Directions for this task: Across the entries below, how many lines have the string "Augsburg" in them? Reply with only the number.

Dataset:

---+---

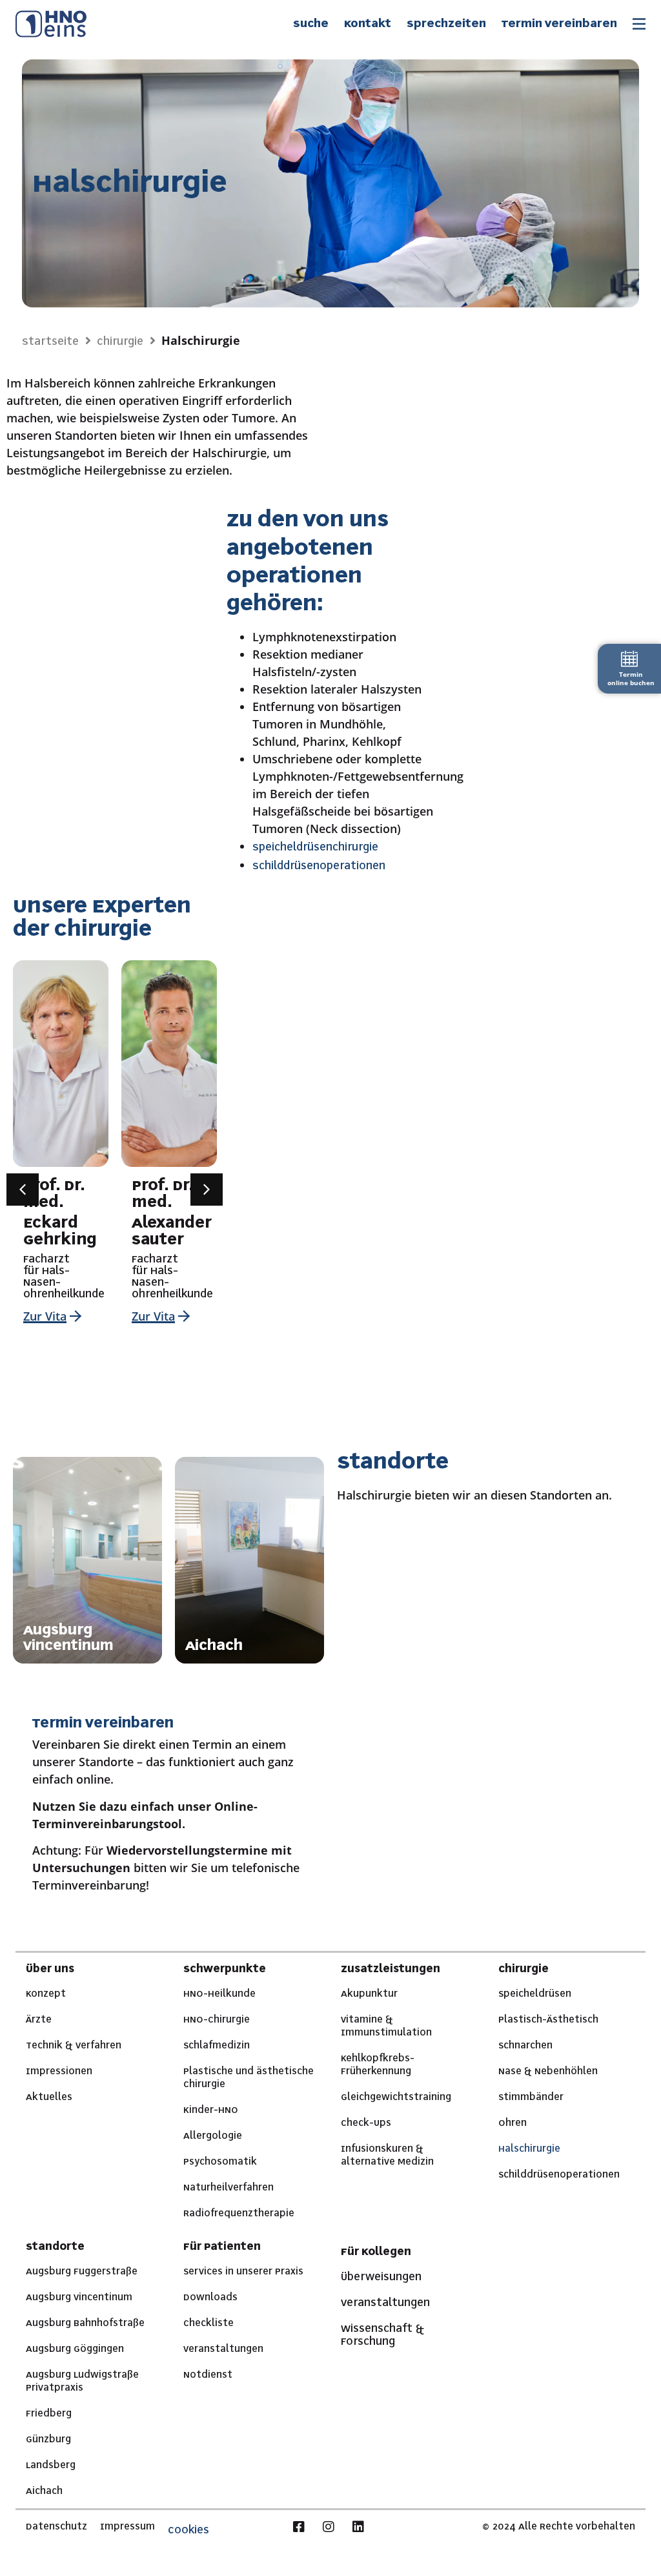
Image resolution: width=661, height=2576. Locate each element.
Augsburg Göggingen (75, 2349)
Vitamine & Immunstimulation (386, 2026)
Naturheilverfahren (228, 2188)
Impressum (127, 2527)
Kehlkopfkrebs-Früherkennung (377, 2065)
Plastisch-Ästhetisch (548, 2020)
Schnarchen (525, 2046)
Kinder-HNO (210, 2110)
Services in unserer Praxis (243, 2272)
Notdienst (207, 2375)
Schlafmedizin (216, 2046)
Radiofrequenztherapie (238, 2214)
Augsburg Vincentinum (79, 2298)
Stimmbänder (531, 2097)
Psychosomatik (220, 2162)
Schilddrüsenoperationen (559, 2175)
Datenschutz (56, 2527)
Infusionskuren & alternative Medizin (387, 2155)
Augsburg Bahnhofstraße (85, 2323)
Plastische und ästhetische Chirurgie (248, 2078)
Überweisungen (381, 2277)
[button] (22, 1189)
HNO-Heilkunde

---+---

Answer: 3